La señora Trentham se mostró sorprendentemente paciente con el señor Sneddles, haciéndole preguntas por cuya respuesta no sentía el menor interés mientras le permitía explayarse en prolijas y enrevesadas explicaciones sobre cómo había empleado su tiempo en los cinco últimos años.

—Ha hecho usted un trabajo formidable, señor Sneddles —dijo cuando el hombre le hubo dado la vuelta a la última ficha: Zola, Emile (1840-1902)—. No se podría pedir más.

—Es usted muy amable, señora —dijo el anciano con una honda reverencia—. Aunque, por otra parte, siempre ha demostrado usted un genuino interés por estos asuntos. Su padre no podría haber deseado una persona más adecuada para hacerse responsable de la obra de su vida.

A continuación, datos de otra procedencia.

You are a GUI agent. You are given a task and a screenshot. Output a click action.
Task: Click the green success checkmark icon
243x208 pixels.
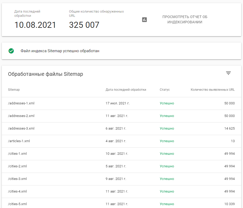click(x=11, y=51)
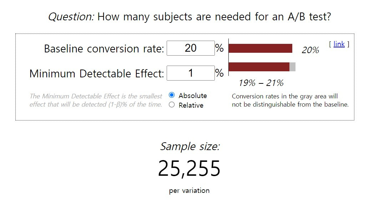The width and height of the screenshot is (374, 200).
Task: Click the page question heading
Action: [189, 17]
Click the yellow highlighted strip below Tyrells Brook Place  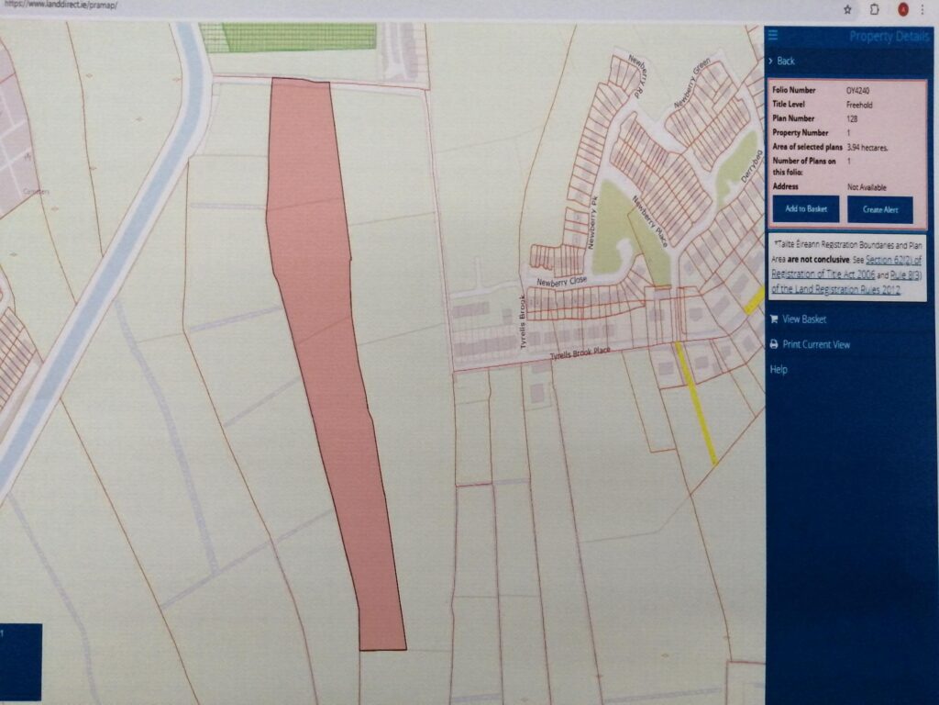point(696,402)
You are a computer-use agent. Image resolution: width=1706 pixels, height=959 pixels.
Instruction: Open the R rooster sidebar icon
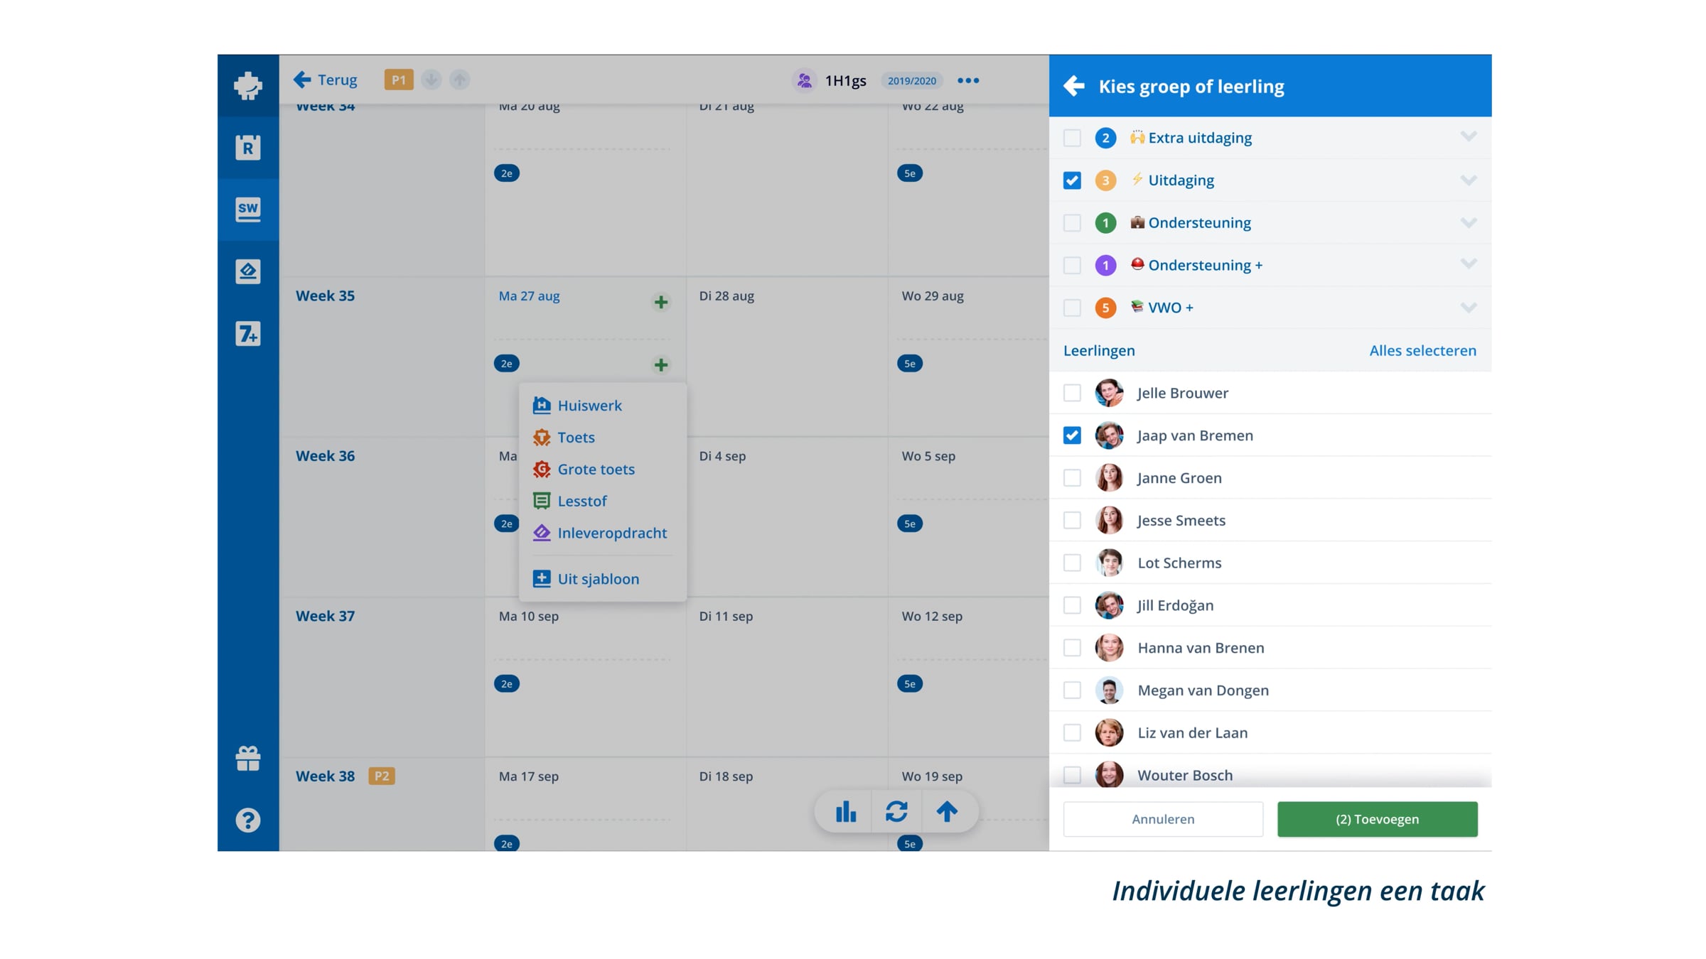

—El precio acordado fue de cincuenta guineas, si no me falla la memoria. —La señora Trentham sacó un cheque del bolso y se lo dio al propietario de la librería.

—Gracias, señora —replicó el señor Sneddles, aceptando el talón antes de dejarlo distraídamente en un cenicero. Se abstuvo de añadir que habría estado dispuesto a pagarle él el doble de esa suma a cambio del privilegio de realizar semejante tarea.

La señora Trentham inspeccionó las tarjetas con detenimiento.

—Veo que el valor estimado de la colección completa está un poco por debajo de las cinco mil libras.

—Correcto, señora. Debería advertirle, no obstante, que podría haber pecado de conservador en ese sentido. Entiéndalo, algunos de estos ejemplares son tan extraordinarios que resulta complicado aventurar el precio que podrían alcanzar si se pusieran en venta.

—¿Significa eso que estaría dispuesto a ofrecerme esta suma a cambio de toda la biblioteca si deseara desprenderme de ella? —preguntó la señora Trentham, mirándolo directamente a los ojos.

—Nada me gustaría más, señora —replicó el encorvado librero—. Por desgracia, me temo que carezco de los fondos necesarios en estos momentos.

—¿Cómo reaccionaría usted si le encomendara la responsabilidad de su venta? —preguntó la señora Trentham, sin perder de vista al anciano.

—No se me ocurre un privilegio mayor, señora, pero podría tardar meses…, quizás incluso años en completar semejante tarea.

—En tal caso, señor Sneddles, creo que deberíamos llegar a un acuerdo.

—¿Un acuerdo? No sé si entiendo muy bien a qué se refiere usted, señora Trentham.

—Señor Sneddles, le propongo convertirse en mi socio.